### TEXTO FORNECIDO
Segundo esclareceu o ministro Ricardo Lewandowski (2011, p. 326) o crime de maus tratos contra os animais é uma prática inaceitável, vejamos:
Proibiram-se agora as touradas em Barcelona. A Europa está preocupada com o tratamento desumano, cruel e degradante que se dá aos animais domésticos, sobretudo nos abatedouros e também nos criadouros. Por quê? Porque está em jogo exatamente esse princípio básico da dignidade da pessoa humana. Quando se trata cruelmente ou deforma degradante um animal, na verdade está se ofendendo o próprio cerne da dignidade humana.
Ademais, é de suma importancia salientar que a maior parte dos crimes contra animais domésticos nem sequer chega ao conhecimento das autoridades competentes, seja em razão ao medo de denunciar, ou por ignorância de grande parte da população que considera tal fato como “normal”, ou até mesmo por desconhecerem os corretos procedimentos e a legislação.
Importante ainda frisar, que muitos são os atos de violência, maus tratos e tortura praticados contra os animais domésticos. A exemplo podemos apontar, os seguintes:
a) Bater, maltratar ou machucar animais domésticos, a exemplo: chutar o animal, jogar água quente, manter o animal preso dias e dias com fome, ou exposto a sol e chuva;
b) Outra prática também considerada como uma espécie de maus tratos é a Rinha que nada mais é que a “famosa” briga de galos, passarinhos, cachorros que são levados a um confronto proposital, deixando-os feridos ou cegos, podendo até matá-los.

### TAREFAS E EXERCÍCIOS
1 – No texto sobre maus-tratos contra animais domésticos, em que cidade a citação do ministro diz que as touradas foram proibidas?
2 – Dê continuidade ao texto sobre maus-tratos contra animais domésticos, prosseguindo a partir da última frase apresentada.

### SEÇÃO DE DADOS
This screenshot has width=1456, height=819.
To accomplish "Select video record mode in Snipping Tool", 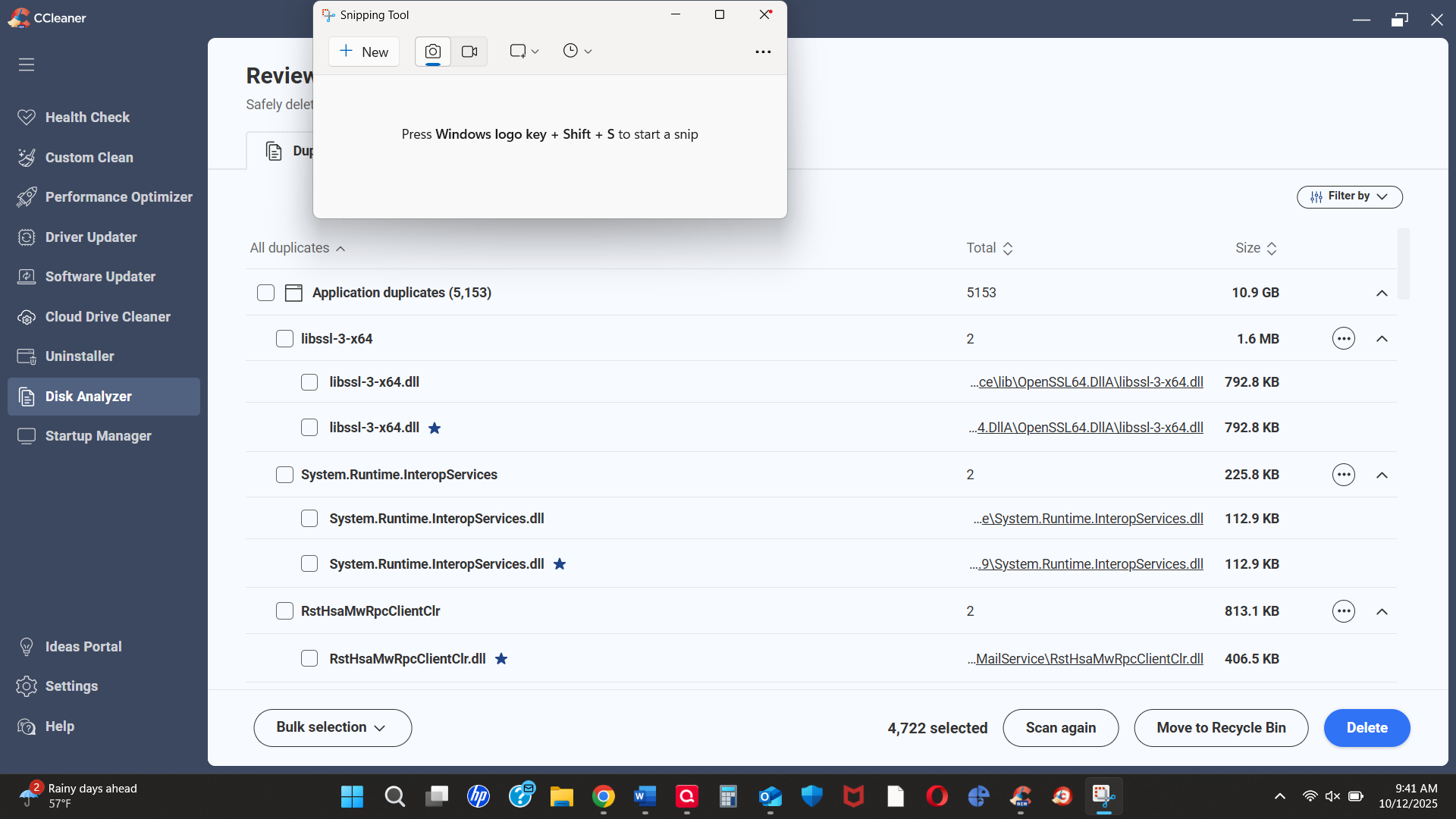I will [469, 52].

### RESPOSTAS
1 – Em Barcelona.

2 –
c) A Farra do boi: que é uma prática brasileira, portuguesa e espanhola que consiste em submeter o animal a fobia pública, soltando-o no meio de uma multidão, que o persegue e o machuca, durante o trajeto, para depois ser sacrificado. A farra do boi, em nosso país, é uma adaptação da tourada à corda dos Açores (Portugal), que acontece durante a semana santa e consiste em amarrar um touro a uma corda, sem qualquer tortura contra o animal, que, em regra, desvencilha-se das amarras e corre enfurecido pelas ruas, seguido da população em festa. O sacrifício de bois na sexta feira tem o sentido simbólico de transformá-los em portadores dos pecados humanos. A farra do boi em Santa Catarina se dá durante o ano todo se caracteriza pela tortura animal.
d) O envenenamento, chibatadas, açoites, mutilação, enforcamento, queimaduras, abandono, encarceramento em ambiente sem higiene ou de dimensões inadequadas, entre diversas outras práticas ilicitas.
Segundo afirma Delabary (2012, p. 837), “muitos praticam maus-tratos sem perceber que o fazem, pois quando um animal fica preso, sem água e alimento ou se fica debaixo do sol ininterruptamente, isso também é considerado crime e deve ser denunciado e punido. Outra prática recorrente de maus-tratos é a eutanásia, quando existe tratamento para o animal”.
De outra forma, cumpre esclarecer que a Lei de Crimes Ambientais foi criada para regulamentar a disposição do artigo 225, §3º da Constituição Federal, o qual passou a prever uma série de sanções penais e administrativas para aqueles que praticarem atos lesivos ao meio ambiente.
Com o passar dos anos e o consequente avanço da sociedade, o uso indiscriminado e lesivo dos animais domésticos, sempre utilizados para diversos fins, fez com que estes se tornassem vítimasde crueldades, maus tratos, abandonos por parte do ser humano.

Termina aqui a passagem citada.